● **Travail demandé**: Recopiez sans rien changer le passage du texte sur le programme d'actions nitrates, de « Des arbitrages attendus » à « zone d’action renforcée. ».

====== Extrait du texte

La Commission européenne a récemment appelé à accélérer la lutte contre la pollution des eaux liées aux nitrates. En France, le PAN7, prochaine mouture du programme d’actions national sur les nitrates, dont l’entrée en vigueur était prévue le 1er septembre, est encore en cours de rédaction. « Une V2 sera prochainement soumise à la consultation du public, explique néanmoins Jean-Paul Hamon, en charge du dossier nitrates à la Chambre d’agriculture de Bretagne. L’ambition du ministère de l’Agriculture est de la lancer à l’automne, afin que le texte soit adopté avant la fin de l’année et qu’il entre en application au 1er septembre 2022. »
Des arbitrages attendus sur les couverts végétaux…
Plusieurs arbitrages sont néanmoins encore attendus, expliquant en partie le retard pris. Certains d’entre eux concernent les couverts végétaux. « Le PAN6 prévoyait des exceptions à l’obligation de couverts pour les sols argileux, indique Jean-Paul Hamon. Le ministère souhaite réviser les critères de taux d’argile pour caractériser ces sols, ce qui pourrait réduire le champ d’application des dérogations. » Par ailleurs, des réflexions seraient également en cours au sujet de la couverture des sols en cas d’interculture courte, fixée à 75 jours, après laquelle l’implantation de couverts serait obligatoire, si la mesure était retenue en zone d’action renforcée.

============
====== Données affichées

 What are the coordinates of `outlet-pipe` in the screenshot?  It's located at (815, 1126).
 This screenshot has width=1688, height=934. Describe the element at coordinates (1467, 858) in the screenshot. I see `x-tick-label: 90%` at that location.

============

● **Réponse attendue**:
Des arbitrages attendus sur les couverts végétaux…
Plusieurs arbitrages sont néanmoins encore attendus, expliquant en partie le retard pris. Certains d’entre eux concernent les couverts végétaux. « Le PAN6 prévoyait des exceptions à l’obligation de couverts pour les sols argileux, indique Jean-Paul Hamon. Le ministère souhaite réviser les critères de taux d’argile pour caractériser ces sols, ce qui pourrait réduire le champ d’application des dérogations. » Par ailleurs, des réflexions seraient également en cours au sujet de la couverture des sols en cas d’interculture courte, fixée à 75 jours, après laquelle l’implantation de couverts serait obligatoire, si la mesure était retenue en zone d’action renforcée.